Segment Start: TASK DATA
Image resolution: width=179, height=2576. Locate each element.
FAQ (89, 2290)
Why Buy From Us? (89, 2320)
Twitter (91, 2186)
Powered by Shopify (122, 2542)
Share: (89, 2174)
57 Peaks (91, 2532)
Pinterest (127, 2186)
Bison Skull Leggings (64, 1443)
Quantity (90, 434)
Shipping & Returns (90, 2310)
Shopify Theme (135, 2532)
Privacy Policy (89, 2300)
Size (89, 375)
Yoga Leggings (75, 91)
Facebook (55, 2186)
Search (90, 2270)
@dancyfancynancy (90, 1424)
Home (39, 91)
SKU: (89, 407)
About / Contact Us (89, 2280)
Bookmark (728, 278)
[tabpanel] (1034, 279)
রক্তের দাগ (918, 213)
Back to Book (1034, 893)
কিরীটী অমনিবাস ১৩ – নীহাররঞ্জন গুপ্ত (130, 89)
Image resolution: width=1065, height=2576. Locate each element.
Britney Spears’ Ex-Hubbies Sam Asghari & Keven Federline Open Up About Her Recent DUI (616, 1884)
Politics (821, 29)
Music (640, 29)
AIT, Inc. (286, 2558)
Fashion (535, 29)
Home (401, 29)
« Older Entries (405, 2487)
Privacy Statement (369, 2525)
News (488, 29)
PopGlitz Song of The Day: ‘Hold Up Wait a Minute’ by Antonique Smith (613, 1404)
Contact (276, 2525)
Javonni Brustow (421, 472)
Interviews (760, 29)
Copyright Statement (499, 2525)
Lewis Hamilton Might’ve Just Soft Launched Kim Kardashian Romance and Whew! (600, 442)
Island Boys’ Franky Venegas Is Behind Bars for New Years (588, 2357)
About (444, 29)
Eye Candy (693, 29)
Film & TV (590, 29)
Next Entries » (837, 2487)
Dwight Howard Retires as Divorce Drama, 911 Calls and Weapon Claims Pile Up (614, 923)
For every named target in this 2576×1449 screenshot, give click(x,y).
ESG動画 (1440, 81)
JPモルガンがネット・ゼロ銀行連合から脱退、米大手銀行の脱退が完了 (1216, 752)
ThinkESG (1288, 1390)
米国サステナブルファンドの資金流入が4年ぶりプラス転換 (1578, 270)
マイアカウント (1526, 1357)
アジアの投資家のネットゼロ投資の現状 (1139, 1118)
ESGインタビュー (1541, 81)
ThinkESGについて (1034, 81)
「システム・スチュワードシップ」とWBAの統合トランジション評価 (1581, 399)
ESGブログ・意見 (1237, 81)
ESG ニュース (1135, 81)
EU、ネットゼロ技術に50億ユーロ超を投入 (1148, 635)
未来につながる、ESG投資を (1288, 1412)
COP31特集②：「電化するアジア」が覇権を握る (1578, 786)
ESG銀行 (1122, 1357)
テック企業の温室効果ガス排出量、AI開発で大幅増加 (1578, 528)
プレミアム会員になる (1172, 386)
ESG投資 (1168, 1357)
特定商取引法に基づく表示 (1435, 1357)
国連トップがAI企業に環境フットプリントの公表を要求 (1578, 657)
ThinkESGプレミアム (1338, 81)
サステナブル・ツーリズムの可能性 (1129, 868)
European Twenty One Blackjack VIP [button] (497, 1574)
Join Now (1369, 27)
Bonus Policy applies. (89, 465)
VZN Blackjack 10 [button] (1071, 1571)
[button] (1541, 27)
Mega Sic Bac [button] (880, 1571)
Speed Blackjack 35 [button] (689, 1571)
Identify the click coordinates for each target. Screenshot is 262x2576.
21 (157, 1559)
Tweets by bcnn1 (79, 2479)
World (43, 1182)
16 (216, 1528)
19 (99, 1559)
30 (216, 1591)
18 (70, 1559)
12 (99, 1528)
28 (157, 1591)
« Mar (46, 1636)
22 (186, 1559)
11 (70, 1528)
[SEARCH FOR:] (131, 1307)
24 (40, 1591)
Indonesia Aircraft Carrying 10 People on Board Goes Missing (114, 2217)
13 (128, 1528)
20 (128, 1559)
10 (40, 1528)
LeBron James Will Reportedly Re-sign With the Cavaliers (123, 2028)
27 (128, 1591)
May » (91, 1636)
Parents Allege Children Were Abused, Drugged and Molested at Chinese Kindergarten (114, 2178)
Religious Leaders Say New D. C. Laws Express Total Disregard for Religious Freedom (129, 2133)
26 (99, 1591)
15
Segment End: TASK DATA
INSTRUCTIONS FOR THE TASK: Looking at the material above, count the lines where the word "Leggings" occurs, and answer with that count alone.

RESPONSE TO THIS TASK: 2